7
votes

I am trying to figure out why the rbind function is not working as intended when joining data.frames without names. Here is my testing:

test <- data.frame(
            id=rep(c("a","b"),each=3),
            time=rep(1:3,2),
            black=1:6,
            white=1:6,
            stringsAsFactors=FALSE
            )

# take some subsets with different names
pt1 <- test[,c(1,2,3)]
pt2 <- test[,c(1,2,4)]

# method 1 - rename to same names - works
names(pt2) <- names(pt1)
rbind(pt1,pt2)

# method 2 - works - even with duplicate names
names(pt1) <- letters[c(1,1,1)]
names(pt2) <- letters[c(1,1,1)]
rbind(pt1,pt2)

# method 3 - works  - with a vector of NA's as names
names(pt1) <- rep(NA,ncol(pt1))
names(pt2) <- rep(NA,ncol(pt2))
rbind(pt1,pt2)

# method 4 - but... does not work without names at all?
pt1 <- unname(pt1)
pt2 <- unname(pt2)
rbind(pt1,pt2)

This seems a bit odd to me. Am I missing a good reason why this shouldn't work out of the box?

edit for additional info

Using @JoshO'Brien's suggestion to debug, I can identify the error as occurring during this if statement part of the rbind.data.frame function

if (is.null(pi) || is.na(jj <- pi[[j]]))

(online version of code here: http://svn.r-project.org/R/trunk/src/library/base/R/dataframe.R starting at: "### Here are the methods for rbind and cbind.")

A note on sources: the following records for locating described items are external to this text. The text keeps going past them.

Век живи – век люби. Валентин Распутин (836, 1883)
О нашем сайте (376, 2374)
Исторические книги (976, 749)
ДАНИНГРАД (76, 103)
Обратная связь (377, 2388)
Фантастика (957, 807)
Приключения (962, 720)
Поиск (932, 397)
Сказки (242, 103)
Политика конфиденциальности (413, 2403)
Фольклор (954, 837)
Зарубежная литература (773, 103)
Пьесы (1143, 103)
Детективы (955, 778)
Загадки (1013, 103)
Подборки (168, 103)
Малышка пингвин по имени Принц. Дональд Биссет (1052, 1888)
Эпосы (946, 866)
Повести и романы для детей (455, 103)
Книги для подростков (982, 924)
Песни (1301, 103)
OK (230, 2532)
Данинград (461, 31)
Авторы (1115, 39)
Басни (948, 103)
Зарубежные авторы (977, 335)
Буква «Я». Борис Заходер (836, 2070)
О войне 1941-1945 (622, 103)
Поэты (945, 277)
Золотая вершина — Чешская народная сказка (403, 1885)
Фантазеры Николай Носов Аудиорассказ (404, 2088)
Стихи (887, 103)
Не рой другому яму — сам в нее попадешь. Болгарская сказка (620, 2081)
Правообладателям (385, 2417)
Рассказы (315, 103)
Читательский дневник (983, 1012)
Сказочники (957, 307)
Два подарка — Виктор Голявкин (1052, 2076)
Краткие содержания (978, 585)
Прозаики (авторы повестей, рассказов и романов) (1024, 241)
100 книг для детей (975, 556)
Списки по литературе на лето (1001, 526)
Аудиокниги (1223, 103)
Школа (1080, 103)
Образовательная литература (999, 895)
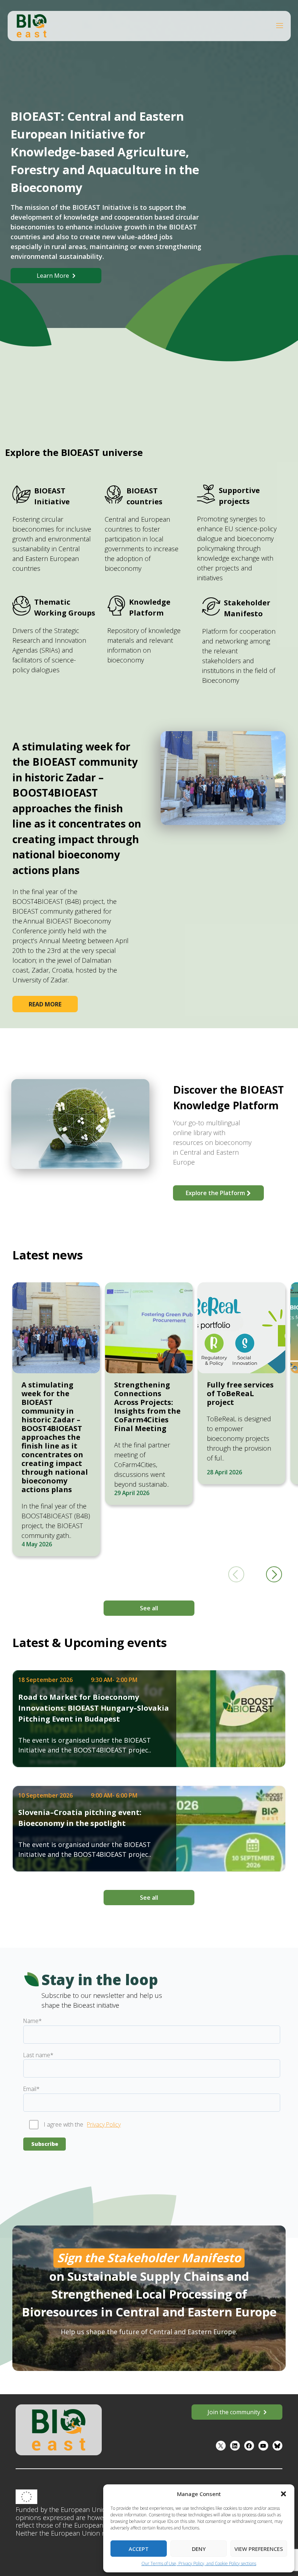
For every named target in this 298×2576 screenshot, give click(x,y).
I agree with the (63, 2124)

From stepping through the program, the value of pi does not appear to have been set at this point, hence the program tries to index the built-in constant pi like pi[[3]] and errors out.

From what I can figure, the internal pi object doesn't appear to be set due to this earlier line where clabs has been initialized as NULL:

if (is.null(clabs)) clabs <- names(xi) else { #pi gets set here

I am in a tangle trying to figure this out, but will update as it comes together.

1
Have a peek at the code of rbind.data.frame most of which is concerned with checking and matching column and row names. You could do debug(rbind.data.frame) and then step through your method 4 to determine exactly where the error gets thrown.Josh O'Brien
@JoshO'Brien - have updated to provide some more info. I'm not so great at interpreting code and am working at it, but maybe it will be obvious to someone else.thelatemail

1 Answers

6
votes

Because unname() & explicitly assigning NA as column headers are not identical actions. When the column names are all NA, then an rbind() is possible. Since rbind() takes the names/colnames of the data frame, the results do not match & hence rbind() fails.

Here is some code to help see what I mean:

> c1 <- c(1,2,3)
> c2 <- c('A','B','C')
> df1 <- data.frame(c1,c2)
> df1
  c1 c2
1  1  A
2  2  B
3  3  C
> df2 <- data.frame(c1,c2) # df1 & df2 are identical
>
> #Let's perform unname on one data frame &
> #replacement with NA on the other
>
> unname(df1)
  NA NA
1  1  A
2  2  B
3  3  C
> tem1 <- names(unname(df1))
> tem1
NULL
>
> #Please note above that the column headers though showing as NA are null
>
> names(df2) <- rep(NA,ncol(df2))
> df2
  NA NA
1  1  A
2  2  B
3  3  C
> tem2 <- names(df2)
> tem2
[1] NA NA
> 
> #Though unname(df1) & df2 look identical, they aren't
> #Also note difference in tem1 & tem2
>
> identical(unname(df1),df2)
[1] FALSE
> 

I hope this helps. The names show up as NA each, but the two operations are different.

Hence, two data frames with their column headers replaced to NA can be "rbound" but two data frames without any column headers (achieved using unname()) cannot.